On the one hand, Maxine is mildly irritated that these details were caught so late in the launch process. But on the other hand, that’s what rehearsals are for and why everyone is assembled in the war room. Everyone needed to make these types of last-minute calls are in the room and everyone agreed that it made sense. Maggie, Kurt, the team leads, and many others are assembled here, as well as Wes and key Ops people.

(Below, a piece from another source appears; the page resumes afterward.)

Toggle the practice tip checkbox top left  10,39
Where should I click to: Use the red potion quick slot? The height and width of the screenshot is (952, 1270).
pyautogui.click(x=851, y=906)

Maxine looks around. Again, Sarah is nowhere to be seen. Maxine wonders if she’s the only one who is suspicious that Sarah might up to no good.
She turns her attention to what everyone else in the room is watching—the large monitor hanging on the wall. Everyone is holding their breath. On the screen are a bunch of graphs, dominated by the number of emails sent and the order funnel: this shows how many people viewed a product page, added a product to the shopping cart, hit the checkout button, had their order processed, and had their order fulfilled. The bottom shows where the most drop-offs are occurring, as well as the number of orders and revenue booked.
Underneath those graphs are the technical performance metrics: CPU loads for all the various compute clusters, number of transactions being processed by the services and databases, network traffic, and much, much more.
She could see several spikes associated with the massive calculations enabled by Panther. But now, most of the graphs are at zero. Several of the CPU graphs are at twenty percent. Those are the services that need to stay warm to make sure they don’t go to sleep. In one of their launch rehearsals, they were horrified when this happened to a key system, requiring six minutes for the system to wake up and scale out.
Nothing happens. One minute goes by. Another minute goes by. Maxine is starting to get worried that the launch was a complete dud. Maybe something terrible has happened in their infrastructure. Or maybe something terrible has happened that prevented the emails from being received. Or maybe their worst fears about terrible recommendations had come true, and they had accidentally sent offers of snow tires to people who don’t live near snow.
Maxine audibly sighs in relief when the graph for product page views suddenly jumps to ten, twenty, fifty … and keeps going up.
Everyone cheers, including Maxine. She is staring at the technical metrics, praying that the infrastructure doesn’t fall over like during the Phoenix release. She’s relieved when the CPU loads are starting to climb across the board, showing that things are actually being processed.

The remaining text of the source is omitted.